Many interacting particles in solution. III. Spectral analysis of the associated Neumann--Poincar\'e-type operators

TL;DR

This paper introduces and analyzes spectral properties of Neumann--Poincaré-type operators for many interacting particles in solution, laying the groundwork for systematic electrostatic potential and interaction energy expansions.

Contribution

It provides a rigorous spectral analysis of composite many-body Neumann--Poincaré operators, proving their compactness and spectral radius bounds, essential for electrostatic expansion methods.

Findings

Operators are compact with spectral radii less than one.

Spectral analysis enables systematic screening-ranged expansions.

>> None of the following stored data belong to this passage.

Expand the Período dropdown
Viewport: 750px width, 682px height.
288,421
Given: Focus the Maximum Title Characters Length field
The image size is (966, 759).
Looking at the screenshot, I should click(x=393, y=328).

Framework supports analytical calculations of electrostatic interactions.

Abstract

The interaction of particles in an electrolytic medium can be calculated by solving the Poisson equation inside the solutes and the linearized Poisson--Boltzmann equation in the solvent, with suitable boundary conditions at the interfaces. Analytical approaches often expand the potentials in spherical harmonics, relating interior and exterior coefficients and eliminating some coefficients in favor of others, but a rigorous spectral analysis of the corresponding formulations is still lacking. Here, we introduce pertinent composite many-body Neumann--Poincar\'e-type operators and prove that they are compact with spectral radii strictly less than one. These results provide the foundation for systematic screening-ranged expansions, in powers of the Debye screening parameters, of electrostatic potentials, interaction energies, and forces, and establish the analytical framework for the accompanying works arXiv:2512.09421, arXiv:2512.08407, arXiv:2512.08682.